-- begin Material --

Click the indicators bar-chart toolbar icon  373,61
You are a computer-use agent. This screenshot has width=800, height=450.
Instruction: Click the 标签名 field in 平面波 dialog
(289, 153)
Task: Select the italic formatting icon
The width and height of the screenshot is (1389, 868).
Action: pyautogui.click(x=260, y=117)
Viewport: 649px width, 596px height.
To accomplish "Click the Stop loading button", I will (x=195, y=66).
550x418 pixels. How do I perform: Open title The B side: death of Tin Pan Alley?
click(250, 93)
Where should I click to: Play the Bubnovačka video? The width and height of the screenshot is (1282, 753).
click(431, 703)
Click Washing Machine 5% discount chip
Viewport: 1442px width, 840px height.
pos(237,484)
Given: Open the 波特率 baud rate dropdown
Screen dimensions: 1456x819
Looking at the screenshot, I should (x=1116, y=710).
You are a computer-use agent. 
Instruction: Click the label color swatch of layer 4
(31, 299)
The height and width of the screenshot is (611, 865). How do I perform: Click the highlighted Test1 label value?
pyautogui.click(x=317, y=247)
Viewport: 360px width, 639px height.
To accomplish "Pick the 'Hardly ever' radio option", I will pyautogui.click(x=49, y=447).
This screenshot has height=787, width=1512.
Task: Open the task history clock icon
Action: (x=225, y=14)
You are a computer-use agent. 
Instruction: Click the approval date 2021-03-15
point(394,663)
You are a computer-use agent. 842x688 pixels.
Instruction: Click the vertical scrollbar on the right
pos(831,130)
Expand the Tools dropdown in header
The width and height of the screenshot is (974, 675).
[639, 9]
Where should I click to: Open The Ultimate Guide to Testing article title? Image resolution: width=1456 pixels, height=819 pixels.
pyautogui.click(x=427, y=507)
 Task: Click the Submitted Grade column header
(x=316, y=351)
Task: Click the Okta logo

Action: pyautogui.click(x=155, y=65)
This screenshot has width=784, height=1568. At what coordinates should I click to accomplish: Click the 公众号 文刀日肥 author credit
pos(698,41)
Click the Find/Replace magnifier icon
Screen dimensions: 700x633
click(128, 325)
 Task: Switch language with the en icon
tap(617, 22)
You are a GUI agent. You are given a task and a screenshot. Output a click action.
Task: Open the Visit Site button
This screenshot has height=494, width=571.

-- end Material --

* Directions for this task *
Could you lay out the listing lines between the line holding "You are a computer-use agent. This" and the line holding "click(250, 93)", inclusive, as a Markdown table with columns Row and Line, giving each line a row number and leaving out blank lines?

* Reply to the exercise *
| Row | Line |
|---|---|
| 1 | You are a computer-use agent. This screenshot has width=800, height=450. |
| 2 | Instruction: Click the 标签名 field in 平面波 dialog |
| 3 | (289, 153) |
| 4 | Task: Select the italic formatting icon |
| 5 | The width and height of the screenshot is (1389, 868). |
| 6 | Action: pyautogui.click(x=260, y=117) |
| 7 | Viewport: 649px width, 596px height. |
| 8 | To accomplish "Click the Stop loading button", I will (x=195, y=66). |
| 9 | 550x418 pixels. How do I perform: Open title The B side: death of Tin Pan Alley? |
| 10 | click(250, 93) |